Without altering a word, return the records below, but exclude the pictures.

*The input:*
------------------------------------------------------------

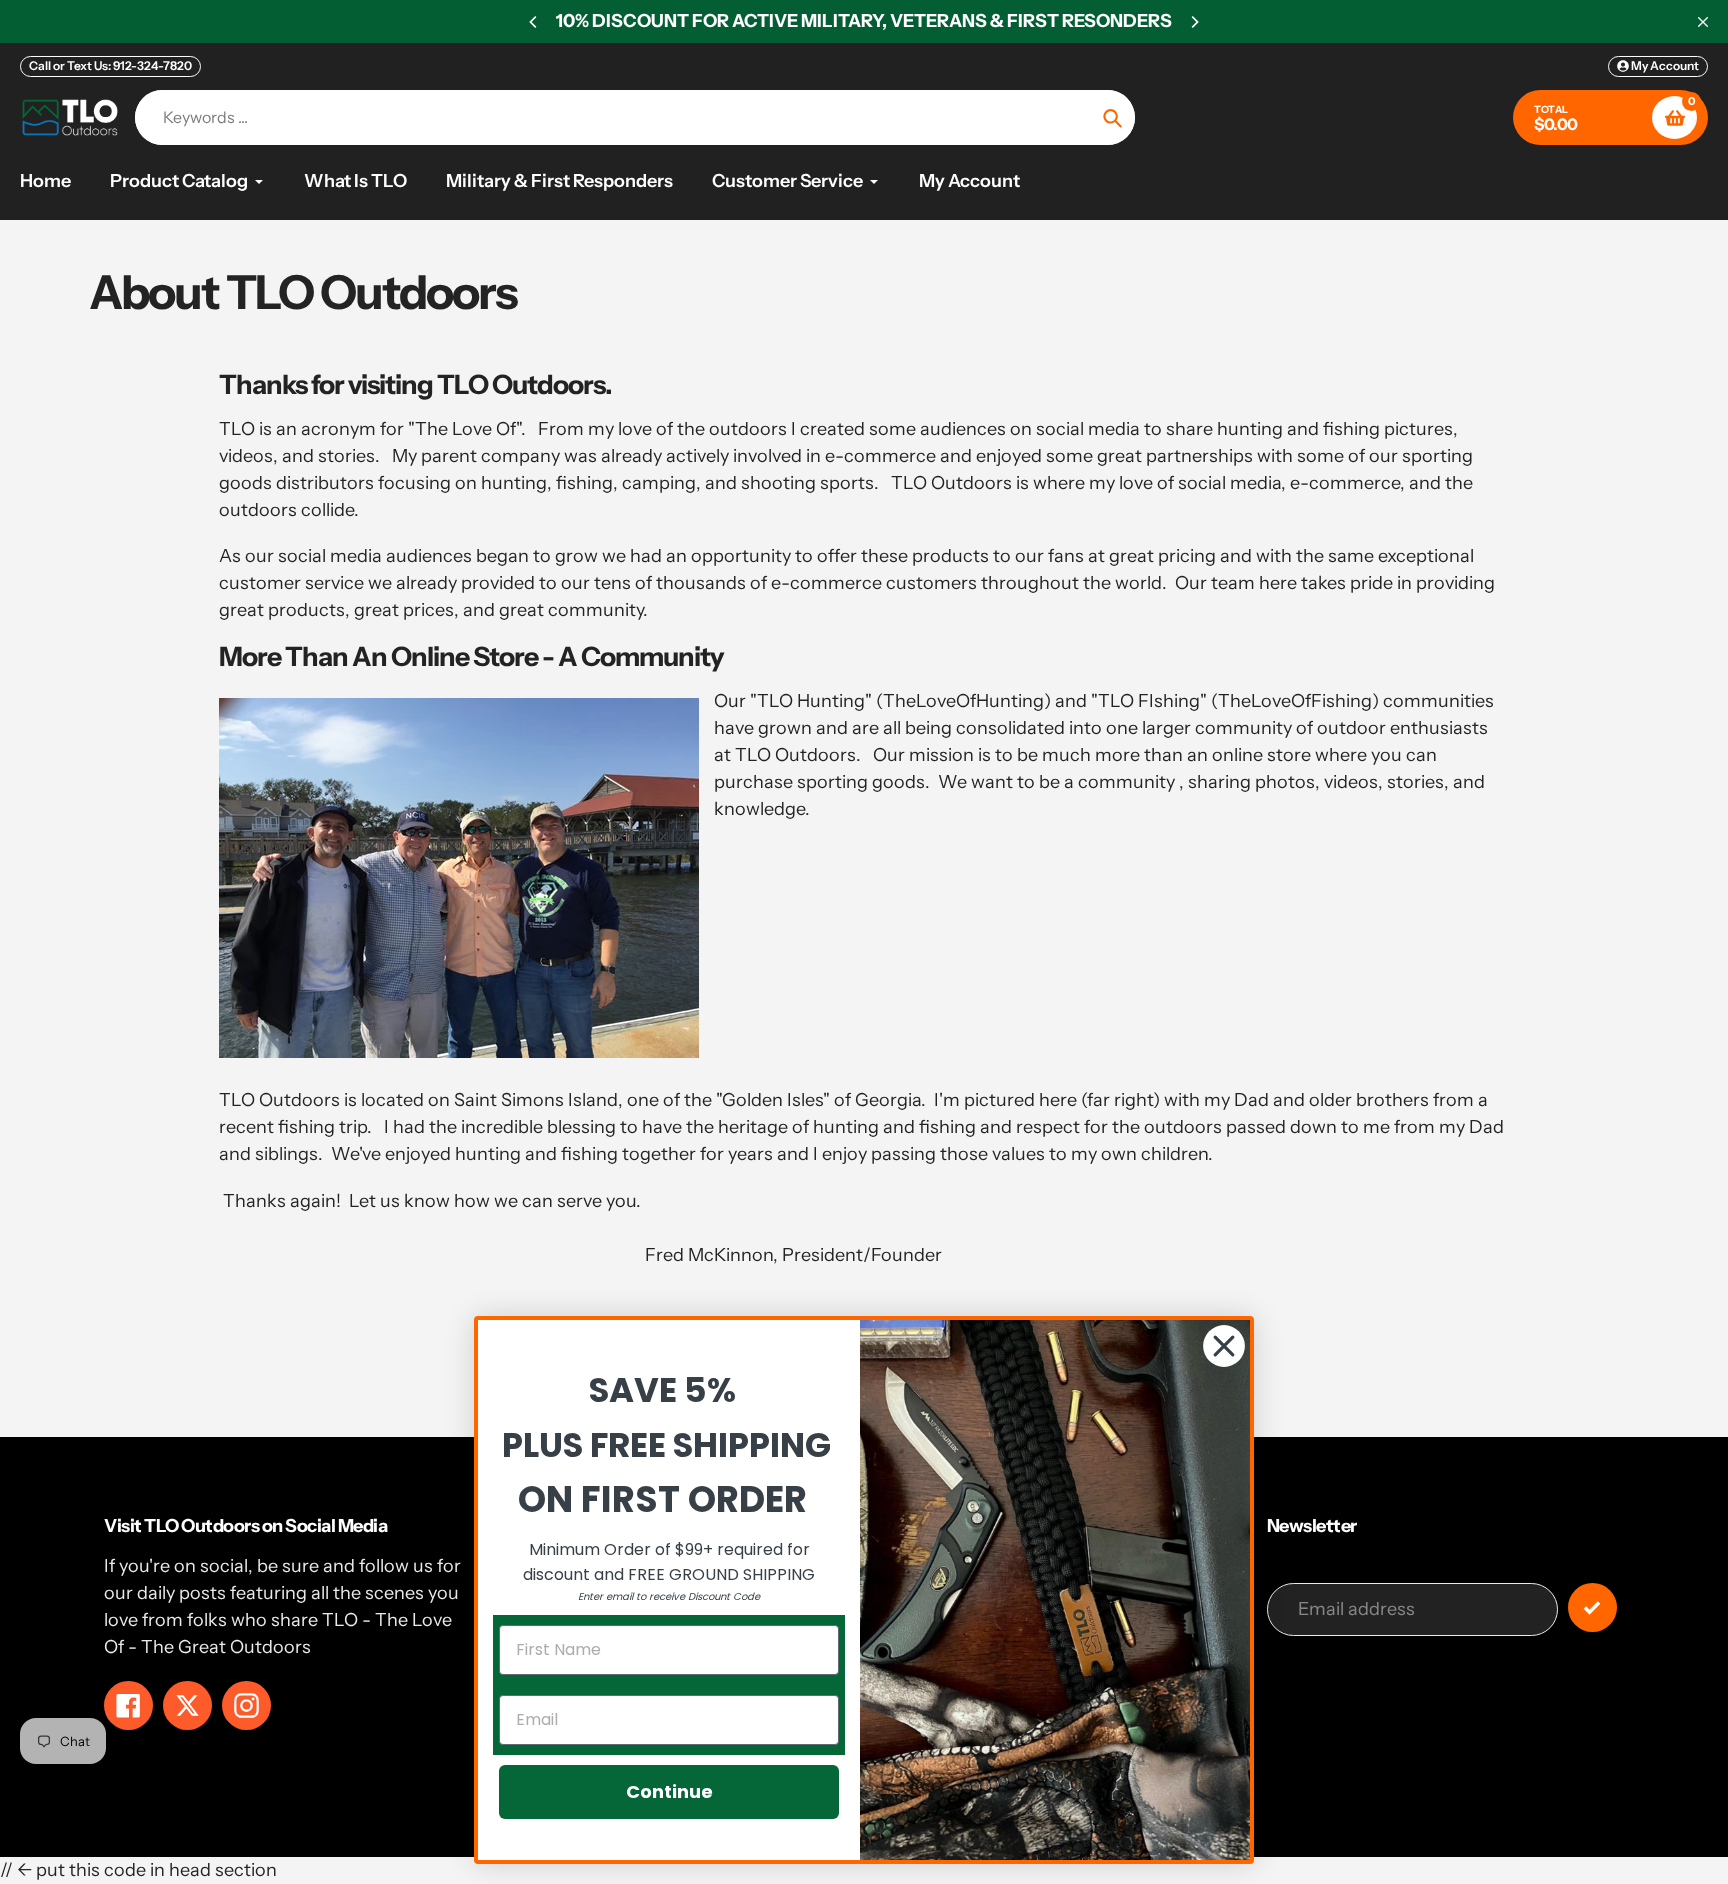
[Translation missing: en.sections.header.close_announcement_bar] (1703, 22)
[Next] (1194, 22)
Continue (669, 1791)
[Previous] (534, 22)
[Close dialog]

------------------------------------------------------------

*Written answer:*
[Translation missing: en.sections.header.close_announcement_bar] (1703, 22)
[Next] (1194, 22)
Continue (669, 1791)
[Previous] (534, 22)
[Close dialog]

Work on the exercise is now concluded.